*About this exercise*.
In the records below, find the line that holds "The height and width of the screenshot is (274, 321).". Restate it and every later line exactly, stopping at the end and skipping pictures.

*Provided records*.
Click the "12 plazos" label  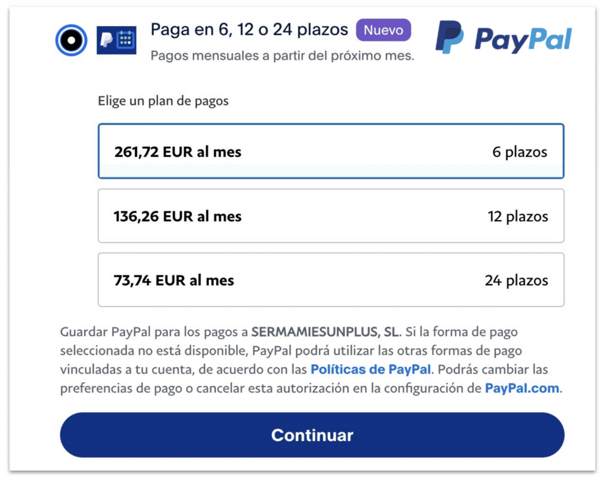coord(518,217)
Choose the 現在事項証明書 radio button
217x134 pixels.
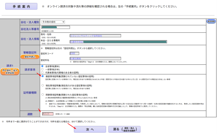pos(43,85)
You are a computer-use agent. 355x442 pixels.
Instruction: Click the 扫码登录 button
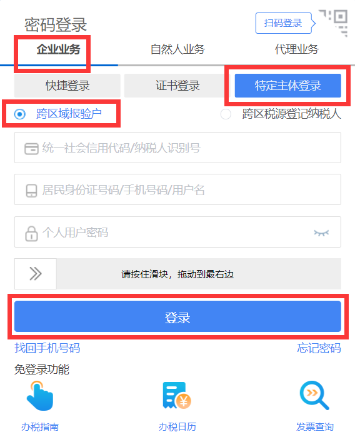283,23
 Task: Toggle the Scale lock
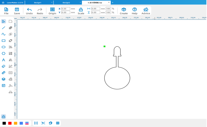81,11
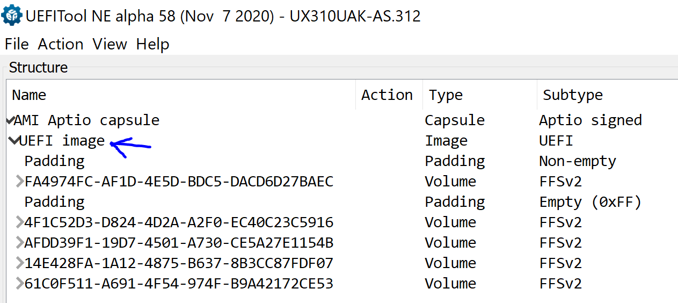678x303 pixels.
Task: Collapse the AMI Aptio capsule node
Action: 10,120
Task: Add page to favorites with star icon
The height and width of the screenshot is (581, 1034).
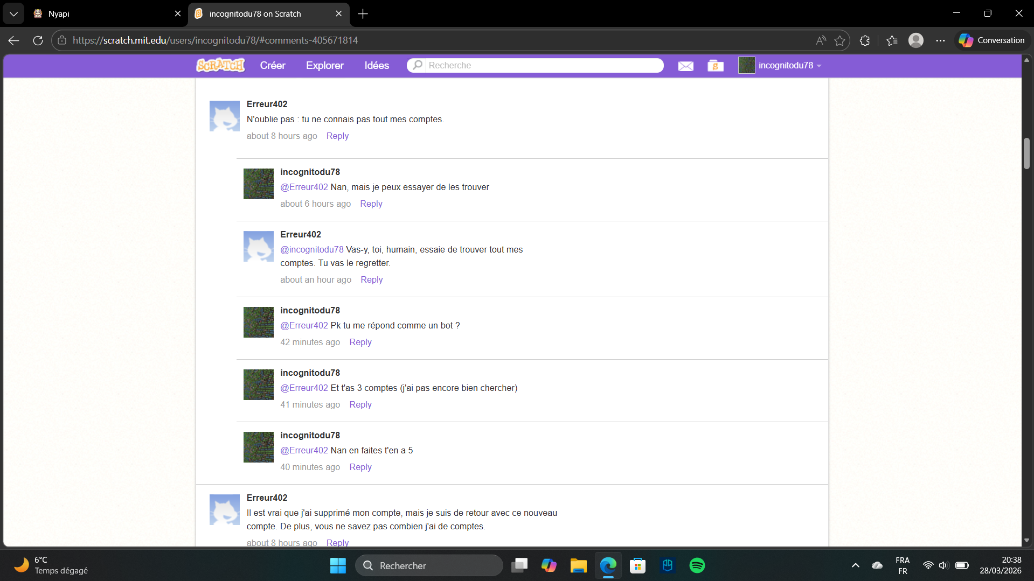Action: pos(839,40)
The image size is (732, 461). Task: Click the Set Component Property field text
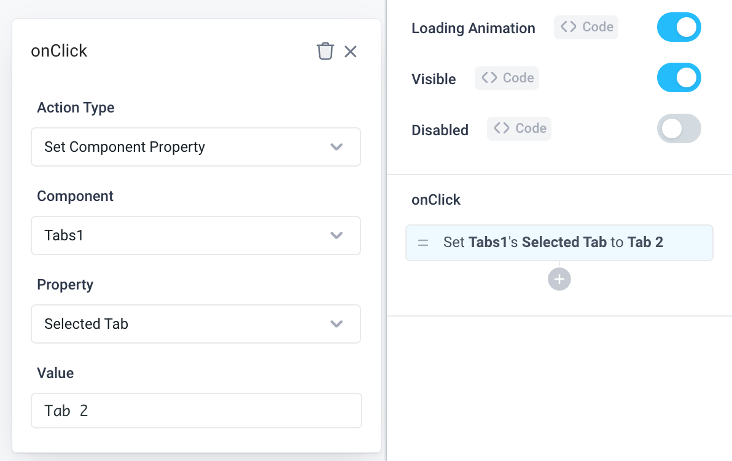124,147
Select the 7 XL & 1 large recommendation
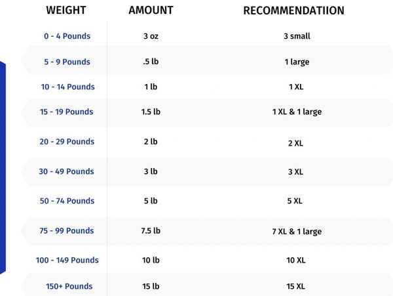The height and width of the screenshot is (296, 393). pos(297,232)
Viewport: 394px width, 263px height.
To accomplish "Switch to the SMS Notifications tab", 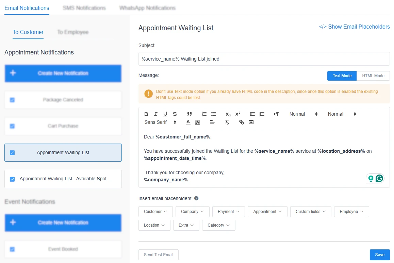I will pos(84,7).
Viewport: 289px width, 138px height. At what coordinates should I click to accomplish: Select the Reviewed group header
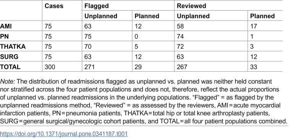(x=191, y=6)
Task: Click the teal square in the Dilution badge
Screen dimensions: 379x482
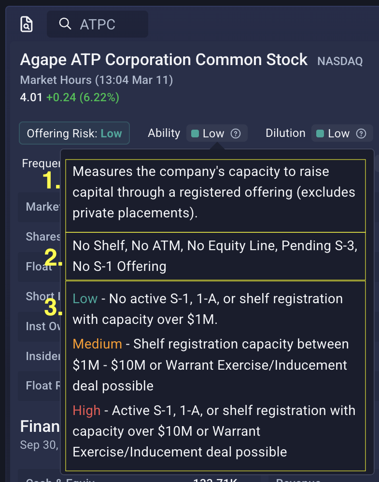Action: point(321,134)
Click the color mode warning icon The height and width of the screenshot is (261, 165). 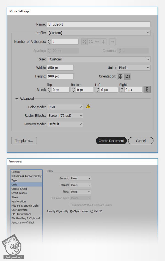(88, 107)
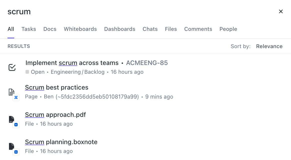291x160 pixels.
Task: Click the task checkmark icon for ACMEENG-85
Action: point(12,67)
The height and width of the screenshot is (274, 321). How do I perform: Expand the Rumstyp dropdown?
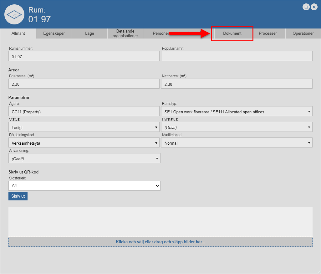pyautogui.click(x=237, y=111)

*Written response*.
The height and width of the screenshot is (274, 321). How do I perform: Expand the Rumstyp dropdown?
pyautogui.click(x=237, y=111)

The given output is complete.